OSPs are vital links between their users and the Internet, offering bandwidth, email, web, and other Internet services. In the process of offering services, OSPs collect and store detailed information about their users and their user's online activities.
User information can be of great interest to the government and civil litigants, leading to numerous requests from law enforcement and lawyers to hand over private user information and logs. Yet, compliance with these demands takes away from an OSP's goal of providing users with reliable, secure network services.
In the OSP Best Practices white paper, we offer information for OSPs in order to help them make sound, ethical decisions about how to safeguard private data and preserve freedom of expression online.
Summary of Recommendations
- Develop procedures for dealing with legal information requests and providing notice to users.
- Collect the minimum amount of information necessary to provide OSP services.
- Store information for the minimum time necessary for operations.
- Effectively obfuscate, aggregate and delete unneeded user information.
- Maintain written policies addressing data collection and retention.
- Enable SSL as much as possible throughout your site to secure users’ information and communications.
- Understand threats to the security of sensitive information and communications on your systems, and mitigate them appropriately.
- Insist that the OSPs and other service providers you work with observe these best practices, too.

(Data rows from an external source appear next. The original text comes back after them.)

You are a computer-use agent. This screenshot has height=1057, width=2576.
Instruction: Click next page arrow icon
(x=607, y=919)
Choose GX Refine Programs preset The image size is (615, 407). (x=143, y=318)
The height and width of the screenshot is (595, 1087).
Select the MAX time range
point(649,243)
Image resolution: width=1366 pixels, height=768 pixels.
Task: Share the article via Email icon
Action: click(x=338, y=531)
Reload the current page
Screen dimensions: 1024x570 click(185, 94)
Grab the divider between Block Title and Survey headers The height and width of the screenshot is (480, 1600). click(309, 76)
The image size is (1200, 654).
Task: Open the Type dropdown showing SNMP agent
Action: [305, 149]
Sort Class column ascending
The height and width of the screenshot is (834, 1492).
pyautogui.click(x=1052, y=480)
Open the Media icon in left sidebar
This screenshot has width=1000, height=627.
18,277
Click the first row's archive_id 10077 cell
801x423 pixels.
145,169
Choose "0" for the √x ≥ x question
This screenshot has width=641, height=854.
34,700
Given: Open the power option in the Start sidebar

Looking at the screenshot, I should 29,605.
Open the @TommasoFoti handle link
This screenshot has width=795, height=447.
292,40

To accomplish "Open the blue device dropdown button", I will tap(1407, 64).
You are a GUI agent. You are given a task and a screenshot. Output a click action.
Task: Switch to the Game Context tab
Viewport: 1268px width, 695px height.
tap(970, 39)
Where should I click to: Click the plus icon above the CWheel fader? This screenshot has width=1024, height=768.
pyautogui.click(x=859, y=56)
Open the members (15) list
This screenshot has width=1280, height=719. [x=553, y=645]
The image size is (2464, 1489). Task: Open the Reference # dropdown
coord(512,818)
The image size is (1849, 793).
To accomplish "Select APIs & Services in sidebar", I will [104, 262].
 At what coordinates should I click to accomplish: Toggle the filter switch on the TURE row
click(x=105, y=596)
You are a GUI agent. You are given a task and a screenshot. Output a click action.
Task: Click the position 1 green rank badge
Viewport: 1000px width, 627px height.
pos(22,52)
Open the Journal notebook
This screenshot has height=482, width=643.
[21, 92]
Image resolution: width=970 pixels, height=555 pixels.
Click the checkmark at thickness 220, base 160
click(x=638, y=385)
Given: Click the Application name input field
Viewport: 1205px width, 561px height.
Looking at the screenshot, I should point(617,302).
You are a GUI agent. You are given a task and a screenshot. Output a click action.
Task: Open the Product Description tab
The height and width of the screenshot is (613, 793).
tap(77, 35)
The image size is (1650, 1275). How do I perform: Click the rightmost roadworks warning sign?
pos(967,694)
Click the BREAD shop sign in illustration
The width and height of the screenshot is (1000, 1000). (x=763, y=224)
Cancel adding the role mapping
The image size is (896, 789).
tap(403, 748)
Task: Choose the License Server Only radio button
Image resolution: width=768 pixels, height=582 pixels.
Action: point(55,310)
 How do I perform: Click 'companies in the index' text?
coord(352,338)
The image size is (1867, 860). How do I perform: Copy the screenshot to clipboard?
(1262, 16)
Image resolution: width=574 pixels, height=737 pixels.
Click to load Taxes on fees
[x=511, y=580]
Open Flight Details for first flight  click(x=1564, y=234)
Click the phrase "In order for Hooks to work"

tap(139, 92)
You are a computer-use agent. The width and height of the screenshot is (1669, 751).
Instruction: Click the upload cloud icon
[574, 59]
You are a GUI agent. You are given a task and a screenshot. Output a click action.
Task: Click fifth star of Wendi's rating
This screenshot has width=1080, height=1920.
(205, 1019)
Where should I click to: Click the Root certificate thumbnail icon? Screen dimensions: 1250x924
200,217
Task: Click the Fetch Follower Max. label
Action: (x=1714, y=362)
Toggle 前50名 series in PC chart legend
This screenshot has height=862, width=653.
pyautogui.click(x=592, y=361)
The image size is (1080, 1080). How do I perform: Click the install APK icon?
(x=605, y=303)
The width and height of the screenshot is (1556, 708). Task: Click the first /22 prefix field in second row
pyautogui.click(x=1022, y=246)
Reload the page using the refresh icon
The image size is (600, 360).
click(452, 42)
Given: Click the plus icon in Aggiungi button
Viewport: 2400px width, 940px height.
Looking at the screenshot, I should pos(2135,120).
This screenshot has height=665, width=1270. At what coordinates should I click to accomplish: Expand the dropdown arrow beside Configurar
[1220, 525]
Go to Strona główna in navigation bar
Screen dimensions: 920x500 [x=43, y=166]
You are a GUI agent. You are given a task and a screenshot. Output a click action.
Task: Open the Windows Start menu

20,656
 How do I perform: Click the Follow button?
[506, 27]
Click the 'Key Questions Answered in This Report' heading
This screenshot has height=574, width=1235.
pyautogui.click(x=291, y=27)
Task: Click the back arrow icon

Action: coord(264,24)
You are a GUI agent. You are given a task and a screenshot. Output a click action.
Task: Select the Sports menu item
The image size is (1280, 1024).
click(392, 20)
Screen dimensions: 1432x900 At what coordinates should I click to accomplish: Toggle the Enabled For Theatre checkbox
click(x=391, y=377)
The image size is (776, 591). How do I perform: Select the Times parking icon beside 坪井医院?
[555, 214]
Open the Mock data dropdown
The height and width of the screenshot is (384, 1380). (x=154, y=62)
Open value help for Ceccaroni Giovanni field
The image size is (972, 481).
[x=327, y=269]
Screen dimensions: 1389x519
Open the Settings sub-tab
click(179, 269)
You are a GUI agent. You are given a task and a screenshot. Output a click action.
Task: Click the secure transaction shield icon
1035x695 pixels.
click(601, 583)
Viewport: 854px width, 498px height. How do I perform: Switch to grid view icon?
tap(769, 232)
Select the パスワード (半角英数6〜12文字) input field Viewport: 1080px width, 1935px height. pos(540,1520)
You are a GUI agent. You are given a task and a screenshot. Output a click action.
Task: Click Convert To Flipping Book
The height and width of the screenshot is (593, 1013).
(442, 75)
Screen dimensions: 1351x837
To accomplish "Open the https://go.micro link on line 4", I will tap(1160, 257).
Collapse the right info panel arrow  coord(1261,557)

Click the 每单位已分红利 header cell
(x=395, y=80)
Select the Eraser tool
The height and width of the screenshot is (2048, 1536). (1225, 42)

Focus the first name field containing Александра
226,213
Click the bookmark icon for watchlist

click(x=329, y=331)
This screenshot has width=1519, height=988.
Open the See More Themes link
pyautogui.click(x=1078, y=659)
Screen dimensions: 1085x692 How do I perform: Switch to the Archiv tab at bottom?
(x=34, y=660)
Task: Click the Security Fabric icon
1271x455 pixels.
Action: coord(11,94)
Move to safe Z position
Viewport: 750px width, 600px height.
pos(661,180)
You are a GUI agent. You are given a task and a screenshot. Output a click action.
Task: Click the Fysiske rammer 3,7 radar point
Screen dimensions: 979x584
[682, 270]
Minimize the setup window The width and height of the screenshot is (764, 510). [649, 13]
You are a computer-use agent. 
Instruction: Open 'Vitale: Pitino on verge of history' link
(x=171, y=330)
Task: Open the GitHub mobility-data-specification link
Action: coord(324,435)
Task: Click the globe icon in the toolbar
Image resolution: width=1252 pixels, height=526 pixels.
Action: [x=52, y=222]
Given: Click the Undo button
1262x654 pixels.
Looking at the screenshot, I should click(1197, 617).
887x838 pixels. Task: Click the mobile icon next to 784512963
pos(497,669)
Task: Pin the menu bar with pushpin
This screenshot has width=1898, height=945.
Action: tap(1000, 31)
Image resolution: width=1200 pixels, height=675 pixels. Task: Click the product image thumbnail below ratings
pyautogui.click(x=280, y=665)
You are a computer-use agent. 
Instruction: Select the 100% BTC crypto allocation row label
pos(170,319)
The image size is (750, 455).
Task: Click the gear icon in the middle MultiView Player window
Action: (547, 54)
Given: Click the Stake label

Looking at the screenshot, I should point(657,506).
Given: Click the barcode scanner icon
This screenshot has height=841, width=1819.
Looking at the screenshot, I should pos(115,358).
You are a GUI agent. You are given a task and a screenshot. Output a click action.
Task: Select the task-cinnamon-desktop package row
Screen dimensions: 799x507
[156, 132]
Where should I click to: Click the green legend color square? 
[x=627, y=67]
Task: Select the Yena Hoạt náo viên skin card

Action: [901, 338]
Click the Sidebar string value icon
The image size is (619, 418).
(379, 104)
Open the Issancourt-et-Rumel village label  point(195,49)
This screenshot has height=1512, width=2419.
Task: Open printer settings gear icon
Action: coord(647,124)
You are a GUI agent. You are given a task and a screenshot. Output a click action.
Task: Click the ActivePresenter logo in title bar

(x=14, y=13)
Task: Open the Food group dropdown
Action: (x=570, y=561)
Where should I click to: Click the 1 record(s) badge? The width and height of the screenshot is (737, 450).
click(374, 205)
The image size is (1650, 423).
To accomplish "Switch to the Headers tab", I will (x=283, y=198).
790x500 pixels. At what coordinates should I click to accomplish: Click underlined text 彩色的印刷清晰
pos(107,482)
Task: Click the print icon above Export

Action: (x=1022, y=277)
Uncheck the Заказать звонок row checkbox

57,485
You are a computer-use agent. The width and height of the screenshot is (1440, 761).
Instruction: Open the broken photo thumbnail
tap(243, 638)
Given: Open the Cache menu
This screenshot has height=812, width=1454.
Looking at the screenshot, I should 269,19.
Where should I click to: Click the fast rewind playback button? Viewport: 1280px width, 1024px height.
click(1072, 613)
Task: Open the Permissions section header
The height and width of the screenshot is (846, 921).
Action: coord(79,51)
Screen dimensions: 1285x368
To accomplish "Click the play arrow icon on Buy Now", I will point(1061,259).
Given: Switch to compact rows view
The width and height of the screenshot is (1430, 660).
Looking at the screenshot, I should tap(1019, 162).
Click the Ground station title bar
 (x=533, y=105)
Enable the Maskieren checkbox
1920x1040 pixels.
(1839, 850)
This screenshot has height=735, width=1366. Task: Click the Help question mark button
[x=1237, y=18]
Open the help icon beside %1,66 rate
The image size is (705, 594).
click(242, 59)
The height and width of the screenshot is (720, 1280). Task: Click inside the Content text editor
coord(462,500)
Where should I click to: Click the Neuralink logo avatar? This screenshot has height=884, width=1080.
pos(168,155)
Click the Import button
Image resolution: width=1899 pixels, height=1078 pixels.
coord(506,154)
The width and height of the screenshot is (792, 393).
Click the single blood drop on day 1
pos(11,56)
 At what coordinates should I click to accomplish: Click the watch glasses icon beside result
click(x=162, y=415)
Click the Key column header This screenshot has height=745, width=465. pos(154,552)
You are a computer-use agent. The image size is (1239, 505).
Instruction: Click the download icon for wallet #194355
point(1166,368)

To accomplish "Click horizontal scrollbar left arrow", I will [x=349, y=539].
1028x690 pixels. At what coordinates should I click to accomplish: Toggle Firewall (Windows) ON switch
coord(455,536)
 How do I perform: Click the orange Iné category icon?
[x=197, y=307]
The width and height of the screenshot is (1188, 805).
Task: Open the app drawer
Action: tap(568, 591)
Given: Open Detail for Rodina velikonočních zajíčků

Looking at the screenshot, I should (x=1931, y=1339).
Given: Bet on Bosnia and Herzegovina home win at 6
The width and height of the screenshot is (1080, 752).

OSPs can face many other legal issues beyond user privacy, from DMCA takedown requests to defamation claims to issues with adult materials. While these are outside the scope of the OSP Best Practices paper, EFF recommends that OSPs review the EFF Bootcamp materials, which provides the basics on a number of key legal issues for Web 2.0 companies. We also recommend reading EFF’s Legal Guide for Bloggers, which provides a basic roadmap to the legal issues one may confront as an online publisher.